Alors que les mineurs émancipés en sont exclus, la réalité du changement de genre doit être "médicalement constatée" pour que l'état civil puisse être modifié, selon le texte réécrit après son passage devant la commission des lois du Sénat. C’est un très net retour en arrière. Le nouveau texte constitue un "recul très inquiétant sur un sujet qui touche au respect des droits fondamentaux des personnes", a regretté Amnesty international dans un communiqué. "Imposer un critère médical est contraire au respect de la vie privée des personnes et porte atteinte à leur intégrité physique", a observé Julie Heslouin, chargée de plaidoyer Discriminations à Amnesty International. "La version du projet de loi de modernisation de la justice du 21e siècle adoptée en seconde lecture par l’Assemblée nationale le 12 juillet dernier, autorise le changement d’état civil sur la base de témoignages. Une avancée attendue depuis très longtemps par les personnes intéressées jusqu’ici soumises à des critères médicaux pouvant aller jusqu’à une stérilisation irréversible selon le bon vouloir des tribunaux", rappelle Amnesty dans un communiqué (25 septembre). "La commission des lois du Sénat a décidé de réintroduire le critère médical en exigeant que "la réalité de la situation" soit "constatée médicalement". Autrement dit, le demandeur doit apporter la preuve qu’il "ne  possède plus tous les caractères  de  son  sexe  d'origine". Pour Amnesty International France, c’est un recul très inquiétant sur un sujet qui touche au respect des droits fondamentaux des personnes", explique l’organisation non gouvernementale. "Etre une femme se résume-t-il à l’apparence physique ? Non. Selon moi, c’est avant tout notre rôle social qui nous donne la reconnaissance d’autrui", a, pour sa part, indiqué Emilie Dumont, femme trans qui a témoigné pour à Amnesty International. "Je suis la seule à savoir qui je suis vraiment et quelle est mon identité de genre". "On était révolté, mais on s'y attendait. Le rapporteur (Yves Détraigne, UDI) comme le président de la commission des lois (Philippe Bas, lR), sont inscrits comme des soutiens de la Manif pour tous", observe Sun Hee Yoon, présidente de l'Association commune trans et homos pour l'égalité (Acthé). "Il ne fallait pas s'attendre à un miracle", a-t-elle ajouté, interrogée par l'AFP.

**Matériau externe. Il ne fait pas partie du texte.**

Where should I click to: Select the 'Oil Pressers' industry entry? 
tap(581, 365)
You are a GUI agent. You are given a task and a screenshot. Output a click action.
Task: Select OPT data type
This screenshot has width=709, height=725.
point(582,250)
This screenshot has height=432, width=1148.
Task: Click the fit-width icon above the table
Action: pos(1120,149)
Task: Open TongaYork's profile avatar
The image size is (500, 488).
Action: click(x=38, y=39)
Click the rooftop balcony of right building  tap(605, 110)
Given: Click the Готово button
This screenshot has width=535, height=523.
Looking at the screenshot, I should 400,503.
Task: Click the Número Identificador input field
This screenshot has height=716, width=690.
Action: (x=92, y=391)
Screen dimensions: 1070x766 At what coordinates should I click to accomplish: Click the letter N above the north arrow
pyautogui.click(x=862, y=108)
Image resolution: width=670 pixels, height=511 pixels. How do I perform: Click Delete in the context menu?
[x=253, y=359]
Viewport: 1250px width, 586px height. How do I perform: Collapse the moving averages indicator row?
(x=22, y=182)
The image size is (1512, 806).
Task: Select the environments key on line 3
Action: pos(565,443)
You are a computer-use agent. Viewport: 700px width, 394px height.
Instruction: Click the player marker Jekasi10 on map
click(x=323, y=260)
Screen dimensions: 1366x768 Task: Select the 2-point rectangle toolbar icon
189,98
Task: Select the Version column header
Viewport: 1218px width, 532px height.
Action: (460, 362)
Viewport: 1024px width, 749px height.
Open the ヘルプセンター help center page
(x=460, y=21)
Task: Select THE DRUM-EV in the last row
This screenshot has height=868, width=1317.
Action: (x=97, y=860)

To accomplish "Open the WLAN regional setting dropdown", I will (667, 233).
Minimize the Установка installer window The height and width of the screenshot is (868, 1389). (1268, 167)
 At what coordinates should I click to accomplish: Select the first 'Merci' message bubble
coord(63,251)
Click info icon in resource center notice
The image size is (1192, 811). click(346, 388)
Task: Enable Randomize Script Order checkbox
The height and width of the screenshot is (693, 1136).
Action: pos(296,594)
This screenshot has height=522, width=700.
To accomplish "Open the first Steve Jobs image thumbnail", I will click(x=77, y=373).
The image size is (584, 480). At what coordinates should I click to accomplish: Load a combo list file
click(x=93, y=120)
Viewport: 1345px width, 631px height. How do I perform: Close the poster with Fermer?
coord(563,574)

De son côté, le Garde des Sceaux, Jean-Jacques Urvoas a déposé un amendement aux dispositions proches de celles de l'Assemblée. Il l’a présenté comme le "fruit d'un équilibre entre les impératifs de sécurité juridique et la nécessité d'améliorer le vécu quotidien des personnes transsexuelles". Cet amendement comme plusieurs amendements similaires déposés par la gauche sénatoriale a été rejeté par la majorité de droite. "De toute façon, c'est l'Assemblée nationale qui aura le dernier mot", a commenté Catherine Michaud, la présidente de Gaylib, également secrétaire nationale de l'UDI pour les droits LGBT. En France, on estime à entre 10 000 et 15 000 le nombre de personnes ayant engagé ou achevé un parcours de transition sexuelle, indique l’AFP. Alors que leur droit à modifier la mention de leur sexe à l'état civil est garanti par la CEDH depuis près de 25 ans, rien n'est prévu dans la loi et la Cour de cassation a adopté une jurisprudence contraire aux recommandations du Défenseur des droits, de la Commission nationale consultative des droits de l’Homme. Signalons que plusieurs pays dont l’Irlande, la Norvège, Malte, le Danemark ou l’Argentine ont supprimé l’obligation de produire des certificats médicaux pour obtenir la modification de son sexe à l’état civil au profit du principe de l’autodétermination des personnes. Le Conseil de l’Europe a récemment souligné, dans sa résolution n° 2048, la nécessité d’instaurer des "procédures rapides, transparentes et accessibles, fondées sur l’autodétermination".

Par ailleurs, lors des débats, le Sénat s’est prononcé contre un amendement socialiste tendant à rétablir le transfert de l'enregistrement des pactes civils de solidarité aux officiers de l'état civil, et non plus devant le greffe du tribunal d'instance.